TASK TO CARRY OUT
Quote every line from the top of the listing down to and including the line that contains "The width and height of the screenshot is (818, 1060).".

TASK INPUT
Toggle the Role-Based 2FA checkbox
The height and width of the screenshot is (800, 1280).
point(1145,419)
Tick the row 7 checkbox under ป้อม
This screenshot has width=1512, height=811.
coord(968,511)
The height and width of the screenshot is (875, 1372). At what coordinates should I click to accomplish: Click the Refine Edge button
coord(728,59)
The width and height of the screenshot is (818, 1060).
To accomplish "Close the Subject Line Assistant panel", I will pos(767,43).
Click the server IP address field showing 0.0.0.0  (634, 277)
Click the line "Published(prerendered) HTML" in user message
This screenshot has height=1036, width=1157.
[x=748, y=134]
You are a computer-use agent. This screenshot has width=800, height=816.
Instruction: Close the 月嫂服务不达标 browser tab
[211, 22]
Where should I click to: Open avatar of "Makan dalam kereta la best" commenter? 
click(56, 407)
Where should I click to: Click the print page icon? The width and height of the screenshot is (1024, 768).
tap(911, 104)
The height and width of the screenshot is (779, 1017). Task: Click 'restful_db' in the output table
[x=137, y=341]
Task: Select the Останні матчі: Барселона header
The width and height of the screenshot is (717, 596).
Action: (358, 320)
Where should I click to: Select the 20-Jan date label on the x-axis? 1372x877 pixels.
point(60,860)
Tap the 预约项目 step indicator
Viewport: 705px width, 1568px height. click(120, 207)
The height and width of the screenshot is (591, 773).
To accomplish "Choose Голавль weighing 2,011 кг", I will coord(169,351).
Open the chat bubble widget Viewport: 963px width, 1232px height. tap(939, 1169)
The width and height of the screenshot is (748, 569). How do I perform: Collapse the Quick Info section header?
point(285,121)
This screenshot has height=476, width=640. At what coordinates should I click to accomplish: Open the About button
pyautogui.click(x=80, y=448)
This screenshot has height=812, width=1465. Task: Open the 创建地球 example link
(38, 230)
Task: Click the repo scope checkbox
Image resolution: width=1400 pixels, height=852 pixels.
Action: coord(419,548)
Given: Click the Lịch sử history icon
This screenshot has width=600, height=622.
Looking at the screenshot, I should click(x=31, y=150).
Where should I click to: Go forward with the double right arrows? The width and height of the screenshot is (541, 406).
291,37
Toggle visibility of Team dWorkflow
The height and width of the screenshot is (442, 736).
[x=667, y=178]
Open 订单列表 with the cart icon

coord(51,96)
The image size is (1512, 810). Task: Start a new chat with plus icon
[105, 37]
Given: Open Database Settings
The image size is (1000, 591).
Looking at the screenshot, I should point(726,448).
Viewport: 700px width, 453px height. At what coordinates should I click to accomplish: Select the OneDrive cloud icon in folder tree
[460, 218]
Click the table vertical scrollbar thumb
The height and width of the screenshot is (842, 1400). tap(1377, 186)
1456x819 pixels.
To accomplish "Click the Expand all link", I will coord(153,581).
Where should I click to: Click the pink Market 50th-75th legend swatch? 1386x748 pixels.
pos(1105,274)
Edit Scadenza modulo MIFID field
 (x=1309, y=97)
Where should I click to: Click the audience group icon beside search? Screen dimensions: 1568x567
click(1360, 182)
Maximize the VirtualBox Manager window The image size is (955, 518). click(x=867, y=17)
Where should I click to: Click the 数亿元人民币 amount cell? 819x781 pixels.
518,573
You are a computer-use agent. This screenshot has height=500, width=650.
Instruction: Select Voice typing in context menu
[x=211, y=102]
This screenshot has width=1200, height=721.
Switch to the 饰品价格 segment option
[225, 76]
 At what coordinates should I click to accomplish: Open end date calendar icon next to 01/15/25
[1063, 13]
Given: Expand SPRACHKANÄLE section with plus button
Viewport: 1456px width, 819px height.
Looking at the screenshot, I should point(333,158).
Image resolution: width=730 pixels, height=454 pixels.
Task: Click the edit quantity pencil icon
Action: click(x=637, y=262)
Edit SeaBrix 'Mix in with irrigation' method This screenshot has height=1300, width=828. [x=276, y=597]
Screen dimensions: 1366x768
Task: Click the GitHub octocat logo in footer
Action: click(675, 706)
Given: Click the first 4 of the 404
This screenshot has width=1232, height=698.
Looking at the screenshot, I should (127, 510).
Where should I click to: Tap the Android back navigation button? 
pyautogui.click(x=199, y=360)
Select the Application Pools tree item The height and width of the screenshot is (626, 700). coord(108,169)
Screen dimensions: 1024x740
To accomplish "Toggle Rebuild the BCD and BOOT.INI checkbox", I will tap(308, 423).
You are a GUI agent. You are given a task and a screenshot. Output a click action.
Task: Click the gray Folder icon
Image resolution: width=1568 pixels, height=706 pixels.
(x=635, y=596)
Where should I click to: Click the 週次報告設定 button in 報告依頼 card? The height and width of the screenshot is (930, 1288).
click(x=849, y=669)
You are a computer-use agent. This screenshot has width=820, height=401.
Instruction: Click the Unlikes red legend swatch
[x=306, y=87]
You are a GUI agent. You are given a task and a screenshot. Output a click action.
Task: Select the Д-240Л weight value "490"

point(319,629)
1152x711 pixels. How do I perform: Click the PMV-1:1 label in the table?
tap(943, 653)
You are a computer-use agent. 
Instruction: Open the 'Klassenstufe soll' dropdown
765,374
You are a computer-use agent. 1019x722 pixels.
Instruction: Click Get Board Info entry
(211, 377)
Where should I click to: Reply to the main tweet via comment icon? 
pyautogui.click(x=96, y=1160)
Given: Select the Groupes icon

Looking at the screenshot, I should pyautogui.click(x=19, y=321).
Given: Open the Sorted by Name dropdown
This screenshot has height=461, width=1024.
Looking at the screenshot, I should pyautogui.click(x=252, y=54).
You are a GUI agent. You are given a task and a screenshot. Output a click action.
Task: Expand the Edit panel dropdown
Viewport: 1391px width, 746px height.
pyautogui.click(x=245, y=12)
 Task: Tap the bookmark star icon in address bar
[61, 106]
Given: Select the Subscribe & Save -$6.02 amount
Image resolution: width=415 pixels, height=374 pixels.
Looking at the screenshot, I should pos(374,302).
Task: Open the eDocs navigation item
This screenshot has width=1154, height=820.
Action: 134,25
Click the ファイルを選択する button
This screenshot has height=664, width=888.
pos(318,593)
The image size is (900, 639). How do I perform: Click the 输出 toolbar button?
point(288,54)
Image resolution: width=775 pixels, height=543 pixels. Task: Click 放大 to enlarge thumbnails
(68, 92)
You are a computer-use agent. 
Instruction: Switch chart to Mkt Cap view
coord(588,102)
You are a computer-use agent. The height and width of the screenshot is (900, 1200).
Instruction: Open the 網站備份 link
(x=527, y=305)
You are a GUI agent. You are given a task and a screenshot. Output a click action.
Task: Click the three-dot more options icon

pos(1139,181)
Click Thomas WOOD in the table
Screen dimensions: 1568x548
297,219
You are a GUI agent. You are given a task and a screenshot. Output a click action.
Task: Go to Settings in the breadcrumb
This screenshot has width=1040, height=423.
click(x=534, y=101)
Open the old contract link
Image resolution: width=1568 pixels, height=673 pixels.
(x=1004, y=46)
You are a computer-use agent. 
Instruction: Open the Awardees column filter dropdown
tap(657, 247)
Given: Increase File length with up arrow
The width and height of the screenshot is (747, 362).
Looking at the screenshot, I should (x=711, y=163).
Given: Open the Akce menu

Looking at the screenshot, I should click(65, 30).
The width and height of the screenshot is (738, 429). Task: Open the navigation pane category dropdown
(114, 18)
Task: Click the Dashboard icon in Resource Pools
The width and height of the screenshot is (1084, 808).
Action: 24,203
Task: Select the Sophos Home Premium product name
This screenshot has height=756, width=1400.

SOLUTION TO THE EXERCISE
Toggle the Role-Based 2FA checkbox
The height and width of the screenshot is (800, 1280).
point(1145,419)
Tick the row 7 checkbox under ป้อม
This screenshot has width=1512, height=811.
coord(968,511)
The height and width of the screenshot is (875, 1372). At what coordinates should I click to accomplish: Click the Refine Edge button
coord(728,59)
The width and height of the screenshot is (818, 1060).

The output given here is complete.